Our family is not good at filling out forms. It’s just not our thing. Life would be easier if we had an enthusiastic stenographer in the tribe – someone who loves a form and a deadline – but such a creature doesn’t exist in our immediate bloodline.

Every engagement with bureaucracy appears to be last-minute, and consequently, stressful. This leads to intense – but blissfully short and ultimately entirely inconsequential – arguments about why we aren’t more organised.

It also means we tend to pay over the odds for everything because we are the people who make decisions late, and so we are the vulnerable prey of rapacious airline-pricing models and the like.

Recently, we nearly missed the CAO deadline for the same chaotic reason that no one really remembered it. One of our family friends, horrified that we might imperil the future of one of the children, galvanised us into action and into the system.

The experience got me thinking about the system, particularly the process. By this I mean the college process and what could be termed Irish “credentialism”.

Credentialism matters in a world, or more accurately an economy, where everyone needs a credential bestowed by “qualified” others, such as certified institutions. Credentials are the reward given to the individual who jumps through a series of educational hoops.

We are living in the world of credentials. Most Irish parents are prepared to believe that having a credential – a piece of parchment – will render our children more prepared for the outside world. The credential is some sort of careerist dynamic that may propel them forward, leaping over someone else or at least offer a quasi-professional protection against the vagaries of the working world.

This certainly was the case when I was younger, when a third-level credential served as an entry into a rarefied white-collar world. All data backs that historical link between third-level education and pay and conditions. Looking forward, there are reasons to believe that this will not be the case.

Could credentialism be the enemy of creativity?

 

Revolution in ideas

 

In 1447, a German tinkerer called Johannes Gutenberg unveiled a contraption that would change the world: the printing press. This led to a revolution in ideas that sparked a re-evaluation of God, the heavens, and science. The printing press reset the world by massively reducing the cost of knowledge.

Between 1450 and 1500, the cost of books in Europe dropped by 60 per cent and continued to fall. For example, in the late 14th century it had cost the equivalent of 208 days’ wages, which given the medieval proclivity for holidays and festivities was well over a year’s wages, to pay a scribe to write a single prayer book for the Bishop of Dublin. By the 1640s, in England 300,000 popular short books were being sold, each about 50 pages long, costing just two pence each.

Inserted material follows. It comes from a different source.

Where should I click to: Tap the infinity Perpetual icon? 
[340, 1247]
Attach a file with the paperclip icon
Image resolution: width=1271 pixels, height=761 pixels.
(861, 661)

At the time, the daily wage for an unskilled labourer in England was 11 pence. It was about half that in Dublin but those wages would rise dramatically as construction of Georgian Dublin started in the late 17th century. By the time Jonathan Swift wrote Gulliver’s Travels, books were affordable and easily within range of the average Dublin, English-speaking, tradesman.

This dissemination of information changed the world. The ancient was replaced by the modern, mysteries by science, absolutism by the Enlightenment.

When you liberate the brainpower of so many people with books, an enormous human energy is created, as lights go on in so many curious human brains. As problems are solved, everything is thrown into question and the world begins to spin. Such massive disruption to the old order destroys the old economy and creates a new one.

Fast forward to today and consider what connectivity is doing to our brains, our world and our economy; Today’s connectivity is the new printing press.

In the past the link between education and income was based on the value of the stock of knowledge you had in your head. If you were educated to university level, you had a stock of knowledge that not many others had, and therefore it was valuable. From this reasonably exclusive value, a stream of income was derived.

Add to that networks, experience and structure and, over time, you have permanent income.

Therefore, the credential process was the gatekeeper to this scarce knowledge. If you didn’t jump through the hoops, you didn’t have the knowledge. University was like an 18th-century guild – a bit like being a barrister today. The guild set the price, and once you were in the club, your income had a pre-ordained floor. The ceiling was up to you.

Today, the value of the stock of knowledge is falling because anyone can access it online. Connectivity is liberating millions of brains and giving brilliant people access to knowledge that used to be the preserve of the few. It matters less whether an institution blesses you or not.

The stock of knowledge is being debased. Education is no longer about access and credentials but attitude, character, and a willingness to keep learning all your life.

This means that we all have to embrace risk, but credentialism is all about avoiding risk. In fact, the professions have always been about laying-off risk. It is all about de-risking, about insurance rather than risk.

For many, third-level education is an insurance policy. It promises something permanent in a world where connectivity is making income transient, loose, and unstable. Is it a false promise?

Credentialism seeks to generate a permanent stream of income from a finite stock of knowledge – or at least that was the understanding. That is the logic underpinning the great Irish CAO hysteria, all the grinds, the mocks, and out-sized pressure imposed on teenagers.

Don’t get me wrong: some pressure is good, and hard work and application are the making of any person.

But as I look at the global economy, credential-ism strikes me as yesterday’s idea.